Showing posts with label The Story of a Soul. Show all posts
Showing posts with label The Story of a Soul. Show all posts

Monday, 9 April 2012

LENT: I CHOOSE ALL!

Currently Reading:
Shirt of Flame: A year with St. Therese of Lisieux

Currently Mulling over:
T.S. Eliot, the Four Quartets

“The dove descending breaks the air
With flame of incandescent terror
Of which the tongues declare
The one discharge from sin and error.
The only hope, or else despair
Lies in the choice of pyre or pyre—
To be redeemed from fire by fire.

Who then devised the torment? Love.
Love is the unfamiliar Name
Behind the hands that wove
The intolerable shirt of flame
Which human power cannot remove.
We only live, only suspire
Consumed by either fire or fire.”

Currently Lectio-ing:
Psalm 119
Philippians

LENT.
It’s over now, and, as usual, I’m feeling dissatisfied with, as my friend Sara says, my ability to “inhabit the Lenten drama”. I’m not sure what the standard should be. I began Lent concerned with mindfulness, which then led to a desire for thankfulness, which has ended up with a deep desire for belonging and the ability to welcome suffering. I do feel that Lent has made me more mindful: more aware of God and the world, more present to the Great Realities of life. It’s also made me a better reader of the Bible, which was one of my most important Lenten goals. It’s also made me more aware of superficiality in my life. A friend told me last summer that she thought I wasn’t living the life I was meant to live. I see that clearly, after Lent.
In my head, I believe that it is possible to do Lent perfectly. What does that mean? I don’t know If Lent is a skill one develops, I don’t know if that should be my concern. I gave up reading and watching, because I wanted to embrace emptiness and be more aware of God than the world of invention.
It’s very hard to sit with emptiness, and there were many times when I distracted myself with things I had not declared anathema during this forty day fast. Lent was a struggle because I’m brawling with Calvinist doctrine: very few of the TULIP’s petals smell sweet to me these days. My church is studying 1 John, so I’m struggling with assurance, too. Do I feel certain right now that I’m saved? I don’t. Believe in the Lord Jesus Christ and you will be saved, they’ve told me. Well, I believe. The issue is a lack of fruit, fruit borne as proof of this salvation. . . . I haven’t written in so long it’s hard to retrieve the right words. . . . After Lent—a time when I should have embraced struggle—I’m struggling with one thing. I’m deathly afraid of suffering.

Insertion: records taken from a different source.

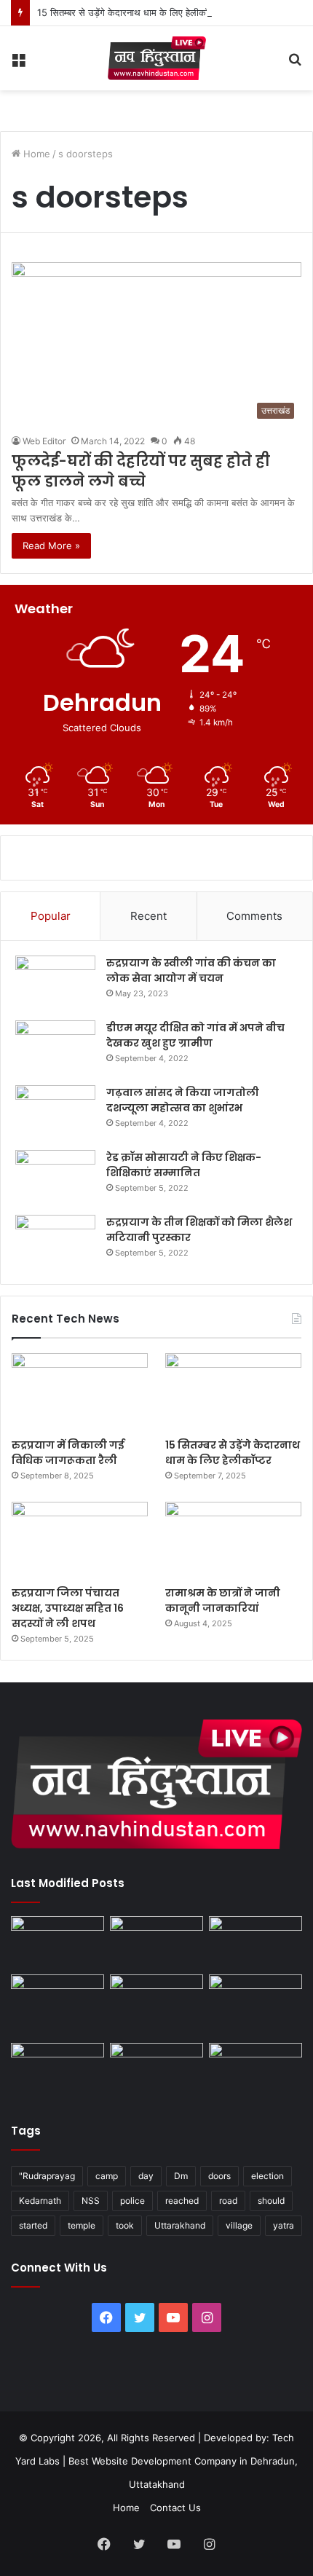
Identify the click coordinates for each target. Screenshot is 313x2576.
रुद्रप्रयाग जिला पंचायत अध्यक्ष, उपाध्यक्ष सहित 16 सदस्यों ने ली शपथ (68, 1608)
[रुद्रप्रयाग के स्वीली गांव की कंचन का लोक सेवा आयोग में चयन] (55, 983)
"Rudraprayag (47, 2175)
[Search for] (295, 63)
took (125, 2225)
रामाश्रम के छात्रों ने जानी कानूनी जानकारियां (222, 1600)
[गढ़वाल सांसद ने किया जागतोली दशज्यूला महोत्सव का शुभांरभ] (55, 1112)
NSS (91, 2200)
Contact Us (175, 2507)
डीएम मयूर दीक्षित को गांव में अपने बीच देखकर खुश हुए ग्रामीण (195, 1035)
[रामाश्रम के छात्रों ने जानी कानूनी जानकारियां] (233, 1540)
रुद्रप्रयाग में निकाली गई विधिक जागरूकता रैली (68, 1453)
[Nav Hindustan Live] (157, 58)
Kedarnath (40, 2200)
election (267, 2175)
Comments (254, 916)
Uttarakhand (179, 2225)
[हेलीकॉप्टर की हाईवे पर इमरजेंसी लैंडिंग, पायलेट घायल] (156, 2069)
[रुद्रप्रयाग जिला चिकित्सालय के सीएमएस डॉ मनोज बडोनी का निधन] (255, 2005)
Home (35, 153)
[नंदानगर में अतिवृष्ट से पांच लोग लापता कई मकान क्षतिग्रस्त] (57, 1942)
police (132, 2200)
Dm (181, 2175)
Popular (51, 916)
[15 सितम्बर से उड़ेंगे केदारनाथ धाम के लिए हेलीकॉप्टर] (233, 1391)
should (271, 2200)
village (239, 2225)
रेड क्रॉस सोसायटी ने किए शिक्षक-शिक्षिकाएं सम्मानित (183, 1165)
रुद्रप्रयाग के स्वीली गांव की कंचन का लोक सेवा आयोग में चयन (191, 970)
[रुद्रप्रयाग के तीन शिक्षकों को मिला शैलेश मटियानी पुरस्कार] (55, 1242)
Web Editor (44, 441)
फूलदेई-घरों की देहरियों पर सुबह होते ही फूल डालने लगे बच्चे (141, 471)
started (33, 2225)
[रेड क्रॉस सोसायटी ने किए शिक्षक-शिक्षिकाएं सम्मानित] (55, 1177)
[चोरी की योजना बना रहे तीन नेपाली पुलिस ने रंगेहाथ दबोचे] (255, 2069)
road (228, 2200)
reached (182, 2200)
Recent (148, 916)
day (146, 2175)
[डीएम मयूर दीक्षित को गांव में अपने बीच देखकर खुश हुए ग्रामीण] (55, 1047)
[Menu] (18, 63)
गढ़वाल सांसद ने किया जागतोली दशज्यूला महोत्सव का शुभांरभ (182, 1100)
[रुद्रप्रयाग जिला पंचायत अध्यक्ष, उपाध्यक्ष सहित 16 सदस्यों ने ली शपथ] (80, 1540)
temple (81, 2225)
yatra (283, 2225)
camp (106, 2175)
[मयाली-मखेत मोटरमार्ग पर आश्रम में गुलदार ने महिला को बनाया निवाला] (57, 2069)
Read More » (51, 545)
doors (219, 2175)
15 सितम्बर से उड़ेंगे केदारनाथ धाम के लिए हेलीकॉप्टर (128, 12)
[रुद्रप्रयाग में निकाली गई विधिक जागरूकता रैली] (80, 1391)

Embracing Jesus means embracing all he offers—every blessing—and suffering is a blessing, and don’t I know that already?

When I’m not fearfully running from suffering, I like to tentatively pat it on the head with one hand, an acknowledgement of its presence and worth, but not quite a hospitable embrace. I just can’t wrap my arms around it; it might bite my face off. Or, rather, it will bite my face off. How do you welcome pain?
I like to read Saints’ lives because they challenge my understanding of knowing God. For example, St. Therese of Lisieux is all about embracing suffering.

What true saint is not about embracing suffering?

I’m struck with St. Therese’s famous saying: “I choose all!”. Well, I like to choose all the parts of knowing God in Christ that are comfortable and obviously good, and leave all the suffering for more zealous Christians. But, I must be a zealous Christian; that’s the only option available. We only live, only suspire/consumed by either fire or fire.

From St. Therese’s, The Story of a Soul:

Later, when perfection made its appearance to me, I understood that in order to become a saint you have to suffer a lot, always be in search of what is most perfect, and forget yourself.

I don’t want to be a halfway saint. It doesn’t scare me to suffer for You; I’m afraid of only one thing, and that is to hold onto my will. Take it, because ‘I choose all,’ all that You want!

Divert my eyes from toys and trinkets; invigorate me on this pilgrim way.